● TEXT SECTION
= = = = =
According to Autosport, Crutchlow is in 'Deep talks' with Ducati and Rossi has been 'reassured' from the Audi boss that they will make the bike competitive, so to me that means Crutchlow/Rossi in at Duck and Hayden out. I must admit Hayden is my favourite rider but I wish he'd grow some balls and jump before he is pushed. Ducati have told him that 'Their main priority is signing Rossi' and then they are affering Cal a deal! What that means is "We dont give a .... about you Nicky"....I for one would say "Fine, i'm outta here instead of waiting for you to offer every rider in the padock my bike then saying I can stay if they all say no"



I'm beginning to see why Casey left now...
 
According to Autosport, Crutchlow is in 'Deep talks' with Ducati and Rossi has been 'reassured' from the Audi boss that they will make the bike competitive, so to me that means Crutchlow/Rossi in at Duck and Hayden out. I must admit Hayden is my favourite rider but I wish he'd grow some balls and jump before he is pushed. Ducati have told him that 'Their main priority is signing Rossi' and then they are affering Cal a deal! What that means is "We dont give a .... about you Nicky"....I for one would say "Fine, i'm outta here instead of waiting for you to offer every rider in the padock my bike then saying I can stay if they all say no"



I'm beginning to see why Casey left now...
= = = = =
● RECORDED DATA
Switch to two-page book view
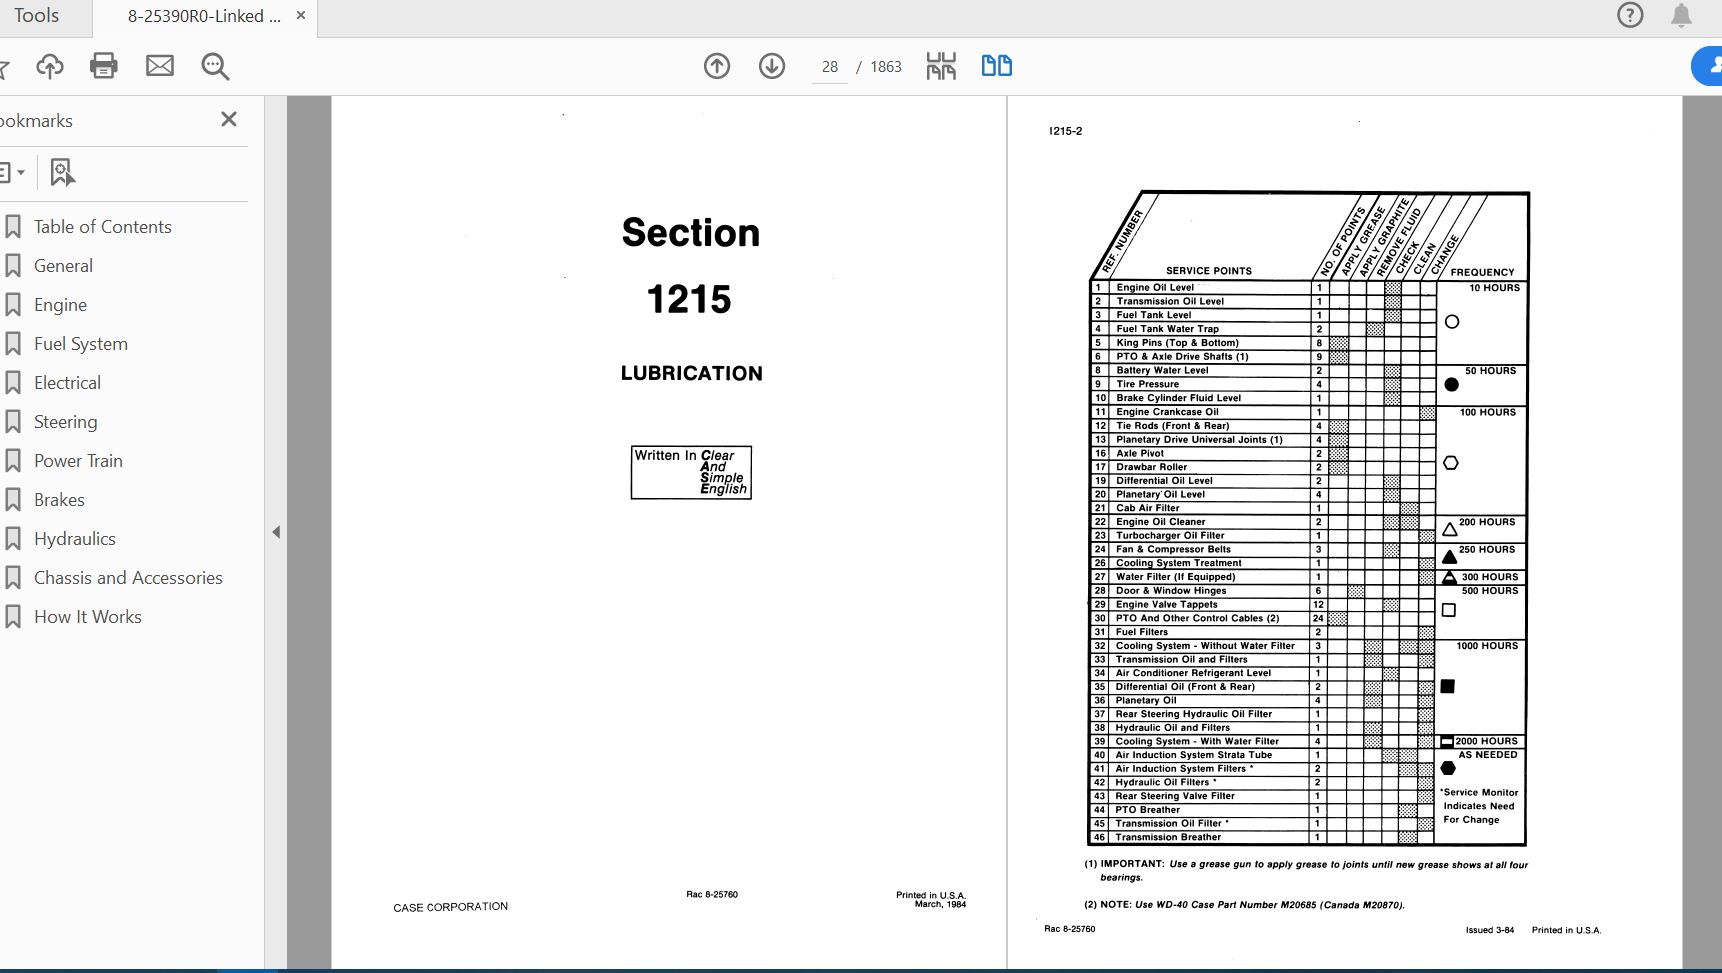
= = = = =
● EXERCISE TASK A
In the forum post about Ducati's riders, which publication says Crutchlow is in deep talks with Ducati?
● EXERCISE TASK B
Carry on the forum post about Ducati's riders from where it stops.
The listing is separate material and has nothing to do with the forum post.

● WRITTEN ANSWER A
Autosport.

● WRITTEN ANSWER B
Ducati could by looking to give Nicky a deal in WSBK, or a return home to AMA with full factory support, or he could lead a CRT project with a Ducait engine.....besides he's been with ducati how many years without a win?
 
It could well be Crutchlow and Rossi in the factory Ducati team in 2013, with the blessings of Audi.
 
if rossi really sticks with ducati because of audi that surely must mean that hes planning to race in gps for at least another 3 years. can't see audi having a real impact on corse sooner than in at least 2 years
 
Ducati could by looking to give Nicky a deal in WSBK, or a return home to AMA with full factory support, or he could lead a CRT project with a Ducait engine.....besides he's been with ducati how many years without a win?



Oh yeah I wasnt saying they will just drop him, and I wasn't defending a decision to keep him on. All i was saying is if I were him i'd make my own future instead of waiting for a bunch of corporates to do it for him.



I'm sure that is part of VR's negotiation tactic.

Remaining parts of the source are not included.